[Dataset entries]
- Opening Delimiter -

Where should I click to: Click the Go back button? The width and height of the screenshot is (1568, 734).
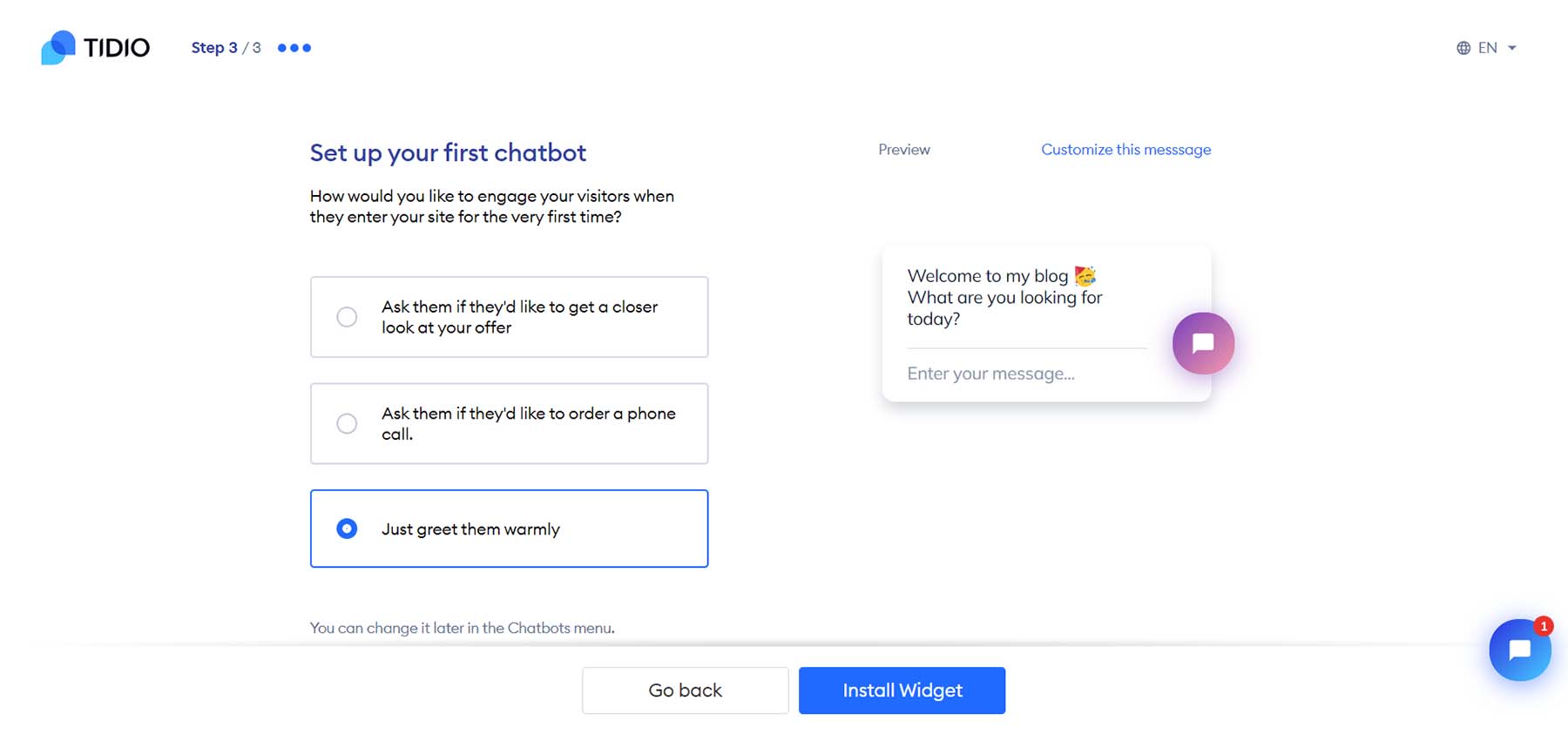[685, 690]
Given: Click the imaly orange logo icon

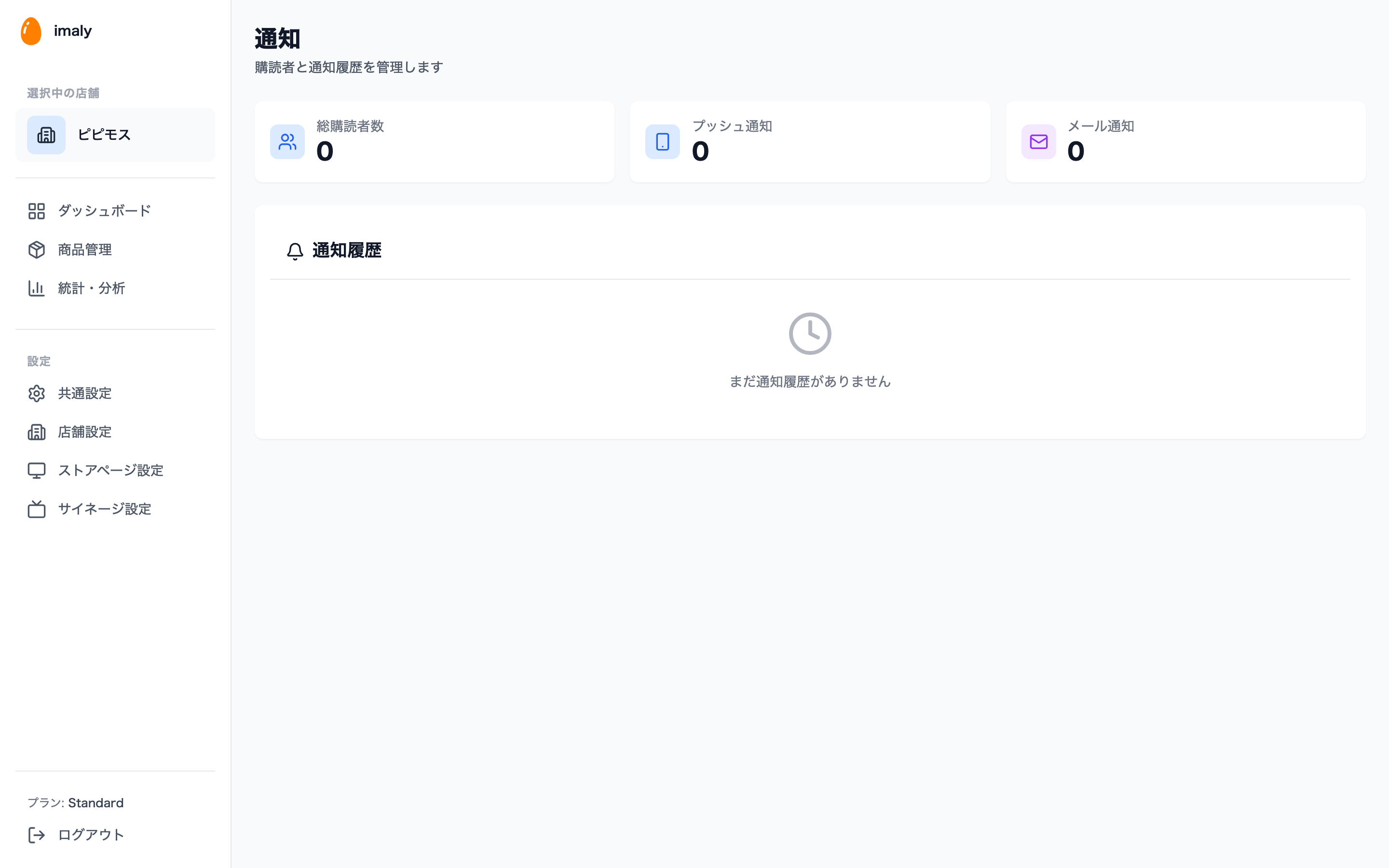Looking at the screenshot, I should pyautogui.click(x=31, y=31).
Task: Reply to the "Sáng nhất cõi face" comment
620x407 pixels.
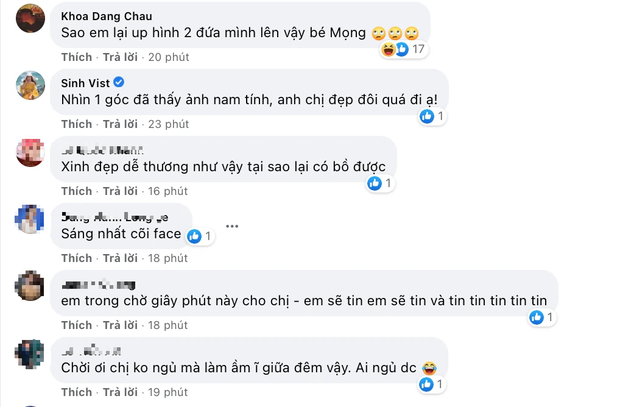Action: pyautogui.click(x=121, y=258)
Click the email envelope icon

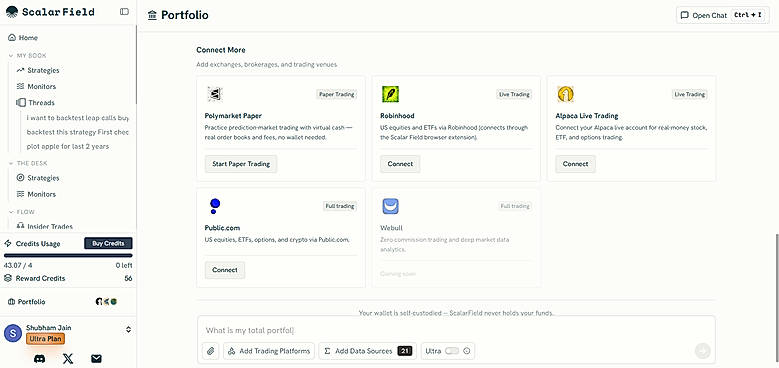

- Closing Delimiter -

Exercise requirements: Return every entry exactly, dropping the pictures.

Exercise response:
Where should I click to: Click the Go back button? The width and height of the screenshot is (1568, 734).
[685, 690]
Given: Click the imaly orange logo icon

Looking at the screenshot, I should pyautogui.click(x=31, y=31).
Task: Reply to the "Sáng nhất cõi face" comment
620x407 pixels.
Action: pyautogui.click(x=121, y=258)
Click the email envelope icon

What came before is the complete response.